Kuperhatikan sejak kehadiran Aldo senyum berkali-kali hadir di bibir Ratu membuatku menjadi senewen sendiri, tapi berusaha setengah mati untuk tetap sabar, tahunya dia selama ini di luar negeri, dia teman lamaku saat SMA, Ratu mengeja tulisan di kertas, bibir bagus Aldo mengembang lagi gigi-giginya yang sungguh cocok buat iklan pasta gigi kembali dipamerkan, menyebalkan  meski sama-sama lelaki  tak memungkiri  jika dia memang sangat menawan, buru – buru membuang muka dan menghembuskan nafas yang senang, ketika tanpa terduka kembali dengan Aldo, saat menuju area parkir di tangannya tergantung beberapa kantung belanjaan bermotif toko-toko kartun yang saat ini sedang di gemari anak-anak dia menghampiri kami, merogoh salah satu kantung belanjaannya setelah menyerahkan mobil balap mini yang sangat keren pada Vino, ia memakaikan sesuatu ke kepala anakku, Vino tak berkedip memandangi mainan warna biru metalik di tangannya, ekspresi Aldo terlihat puas ternyata topi yang di pakai Vino sangat pas, setelah itu Aldo memberikan barbie kepada Vina, dada ini rasanya seperti ada yang menonjok.
Meski sangat berbeda kelas,  mobil Aldo dan mobilku memiliki kesamaan berwarna biru,  juga kartu nama kami, mungkin hanya kebetulan bisa jadi  warna faforit kami sama,  tidak birunya berbeda sama sekali tidak sama, merasa sangat tidak nyaman dengan kesamaan ini.
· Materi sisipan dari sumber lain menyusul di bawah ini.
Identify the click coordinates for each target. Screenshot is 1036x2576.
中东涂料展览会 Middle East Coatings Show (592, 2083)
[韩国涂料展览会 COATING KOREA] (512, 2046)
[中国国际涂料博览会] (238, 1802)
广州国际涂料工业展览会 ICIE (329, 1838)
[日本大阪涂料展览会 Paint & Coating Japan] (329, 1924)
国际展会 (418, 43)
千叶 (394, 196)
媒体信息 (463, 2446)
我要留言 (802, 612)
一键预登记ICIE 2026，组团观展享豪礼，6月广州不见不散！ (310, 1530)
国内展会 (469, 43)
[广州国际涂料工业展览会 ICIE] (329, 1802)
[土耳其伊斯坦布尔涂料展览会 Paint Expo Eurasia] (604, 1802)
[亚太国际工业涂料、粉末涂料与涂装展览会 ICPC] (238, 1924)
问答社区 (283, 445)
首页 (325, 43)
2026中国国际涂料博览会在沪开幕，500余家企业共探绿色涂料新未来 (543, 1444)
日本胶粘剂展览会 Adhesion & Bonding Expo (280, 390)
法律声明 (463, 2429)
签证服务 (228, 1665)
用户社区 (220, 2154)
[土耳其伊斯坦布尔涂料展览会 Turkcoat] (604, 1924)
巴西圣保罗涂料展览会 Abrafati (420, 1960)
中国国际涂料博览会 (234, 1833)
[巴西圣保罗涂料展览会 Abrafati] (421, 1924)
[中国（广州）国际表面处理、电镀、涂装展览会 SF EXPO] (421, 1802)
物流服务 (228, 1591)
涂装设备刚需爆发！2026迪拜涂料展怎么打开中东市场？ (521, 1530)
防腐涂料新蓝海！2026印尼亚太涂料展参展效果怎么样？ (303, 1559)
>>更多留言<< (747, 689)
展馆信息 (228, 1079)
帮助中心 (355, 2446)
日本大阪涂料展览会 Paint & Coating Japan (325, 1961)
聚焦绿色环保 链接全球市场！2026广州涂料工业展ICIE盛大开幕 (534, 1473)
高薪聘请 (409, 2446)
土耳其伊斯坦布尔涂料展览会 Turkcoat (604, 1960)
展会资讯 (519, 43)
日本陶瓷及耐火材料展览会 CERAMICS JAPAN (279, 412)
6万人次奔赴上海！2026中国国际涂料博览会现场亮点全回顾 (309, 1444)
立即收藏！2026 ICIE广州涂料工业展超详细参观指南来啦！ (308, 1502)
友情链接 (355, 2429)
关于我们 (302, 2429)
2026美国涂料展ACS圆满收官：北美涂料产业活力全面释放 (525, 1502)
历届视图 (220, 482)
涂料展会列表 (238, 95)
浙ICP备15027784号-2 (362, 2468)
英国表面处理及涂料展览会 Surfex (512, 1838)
Dalam perjalanan pulang Vina dan Vino tertidur tampaknya kelelahan setelah sempat menikmati beberapa permainan di play ground wajah mereka puas, tak menyembunyikan keinginanku yang sedemikian besar, terus mendesak-desak memenuhi seluruh dada ini , mengunci mulutku rapat-rapat tak berani bertanya lagi meskipun nama lelaki itu masih terus bergema memenuhi kepala, sungguh nama yang mengganggu pikiran, setelah sekian lama bertanya ternyata kembali di landa perasaan cemburu. Bagaimanapun juga meski sudah beranak dua dan tubuhnya mulai melebar Ratuku masih terlihat oke apalagi jika sudah berdandan dan berpakaian modis seperti hari ini, tadi di pusat perbelanjaan sempat ku pergoki lelaki setengah baya (tapi berpakaian necis ala anak muda) terus mencuri-curi pandangan ke arahnya, harus kuakui secara jujur jika sosok Aldo memang menarik, tatapannya sangat kuat seolah memiliki daya magis yang tentunya bisa meruntuhkan hati banyak perempuan hal yang membuatku khawatir saat ini mantan kekasih Ratu bersetatus masih sigle sungguh angat berbahaya!  aku takut jika perasaan yang pernah terjalin diantara mereka bersemi lagi dengan magnet pesonanya yang tak terbantahkan, bukanlah yang mustahil jika ratu kembali tergoda aku benar-benar tak rela jika istriku diusik karena Ratu kini adalah milikku sepenuhnya milikku, tak bisa di ganggu gugat oleh siapa pun ,termasuk Aldo.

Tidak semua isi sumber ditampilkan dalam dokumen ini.